Sfora psów przytargała na prywatną posesję ludzką rękę. Właściciel domu we wsi Kałuszyn koło Legionowa zgłosił to na policję. 18 marca funkcjonariusze w pobliskim lesie znaleźli wypalone ognisko, przy którym leżały poćwiartowane fragmenty ciała.
Okazało się, że są to zwłoki
51-letniego Dariusza S., przedsiębiorcy spod Ciechanowa, który robił interesy w Legionowie. Elementy jego ubrania rozpoznała rodzina. Został zastrzelony.

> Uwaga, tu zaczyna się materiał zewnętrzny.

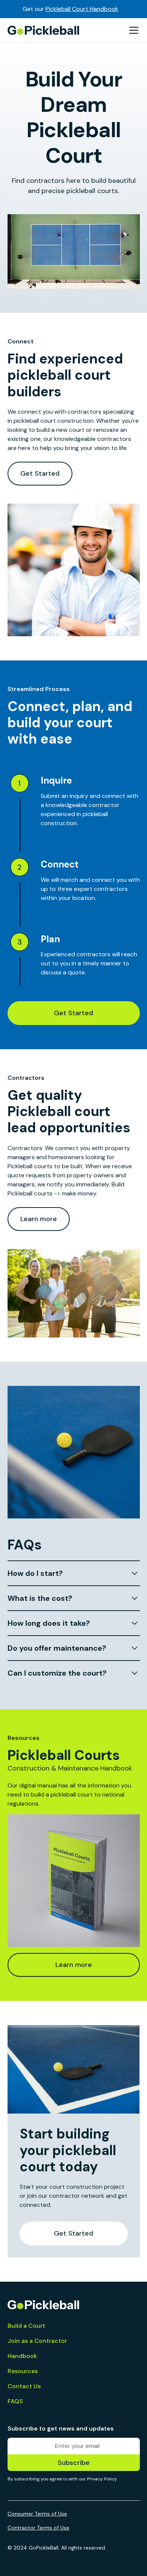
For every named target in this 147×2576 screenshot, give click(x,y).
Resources (23, 2371)
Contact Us (24, 2386)
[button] (132, 30)
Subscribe (74, 2462)
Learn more (38, 1218)
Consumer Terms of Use (37, 2513)
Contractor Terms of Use (38, 2527)
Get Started (40, 473)
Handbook (22, 2356)
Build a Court (26, 2326)
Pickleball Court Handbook (82, 9)
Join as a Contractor (37, 2341)
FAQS (15, 2401)
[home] (44, 30)
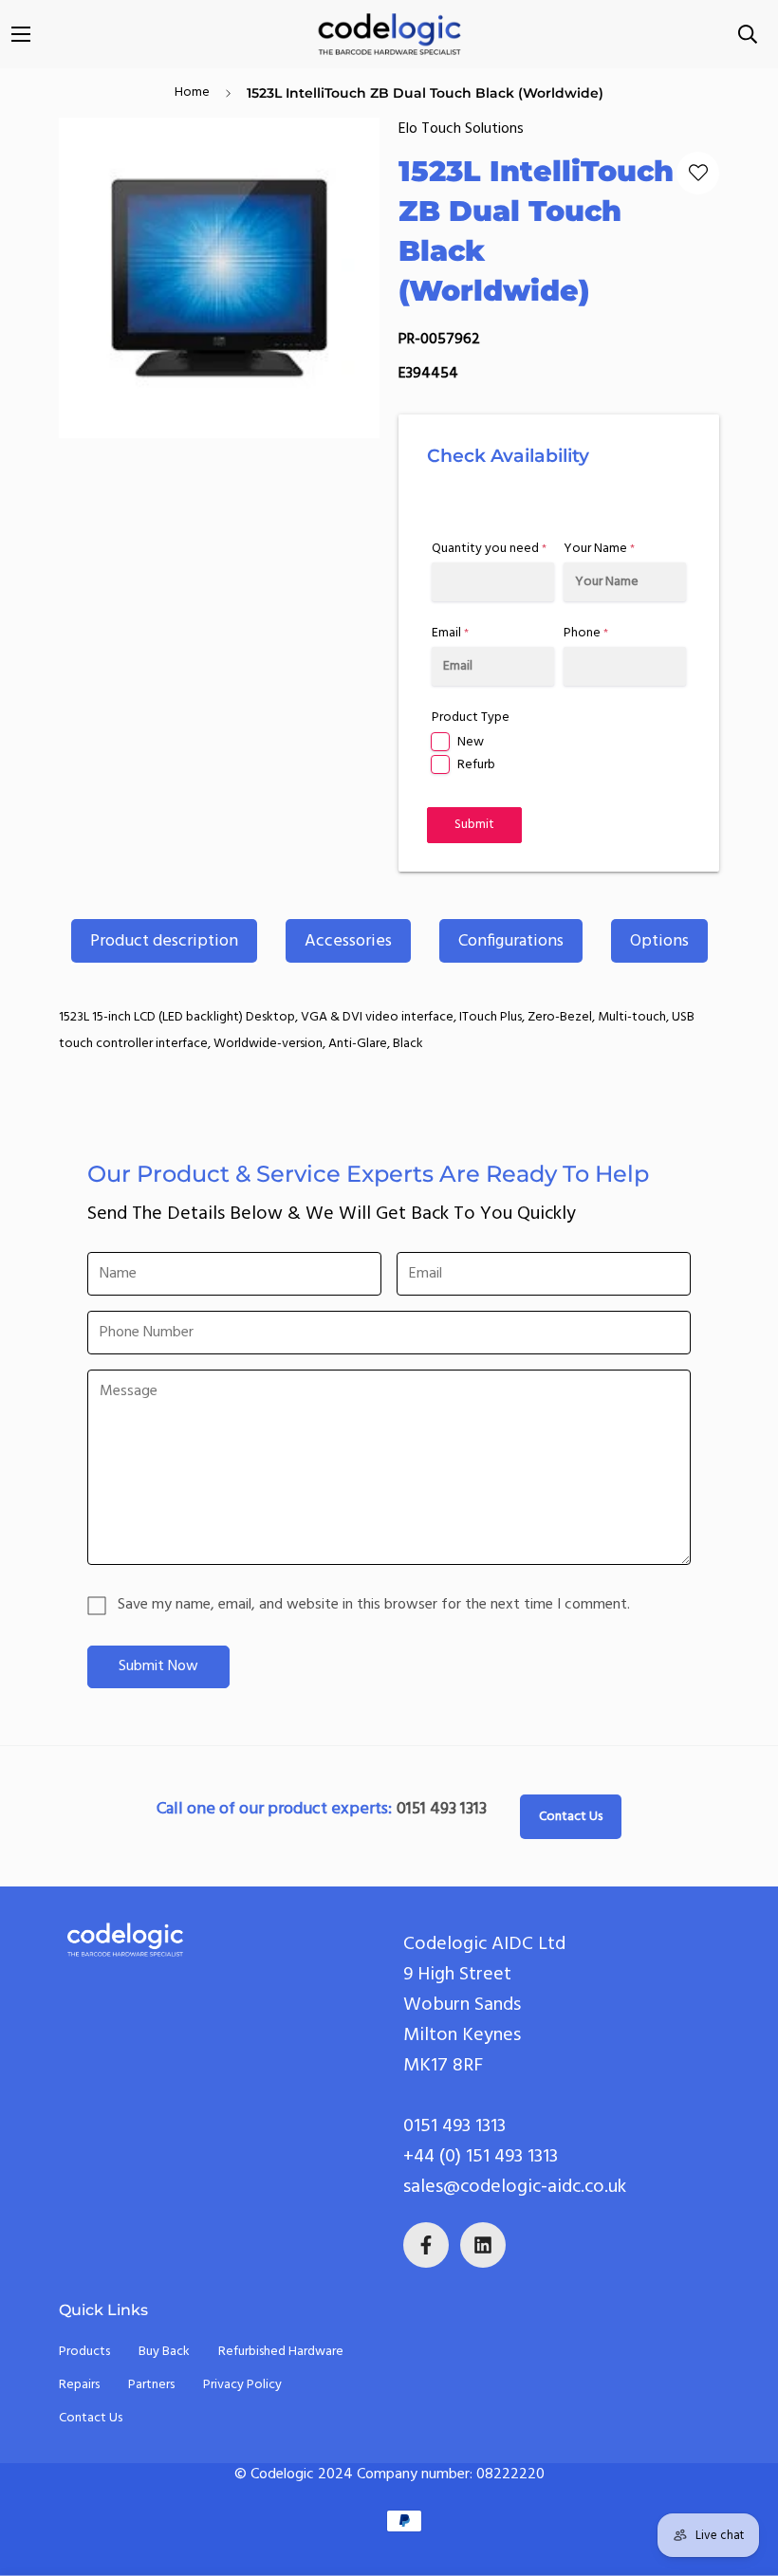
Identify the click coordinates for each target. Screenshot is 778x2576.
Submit (474, 825)
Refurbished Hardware (280, 2352)
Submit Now (158, 1666)
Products (84, 2352)
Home (192, 92)
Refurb (476, 765)
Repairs (79, 2385)
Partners (151, 2385)
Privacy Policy (242, 2385)
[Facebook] (426, 2245)
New (470, 742)
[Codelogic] (389, 34)
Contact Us (570, 1817)
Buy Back (164, 2352)
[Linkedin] (483, 2245)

Żona zgłosiła zaginięcie Dariusza S. 11 lutego. Poszukiwaniami zajmowały się policja oraz fundacja Itaka. Na Białołęce znaleziono terenowego nissana należącego do mężczyzny.
Prawdopodobnie policjant był ostatnią osobą, która widziała biznesmena - Maciej Karczyński, rzecznik stołecznej policji
Interesy z policjantem
Po odnalezieniu zwłok w lesie policjanci z Wydziału Terroru Kryminalnego i Zabójstw zaczęli prześwietlać znajomych denata. Mężczyzna prowadził interesy na rynku nieruchomości, m.in. skupował ziemię, ale także wynajmował powierzchnie handlowe dla sklepikarzy.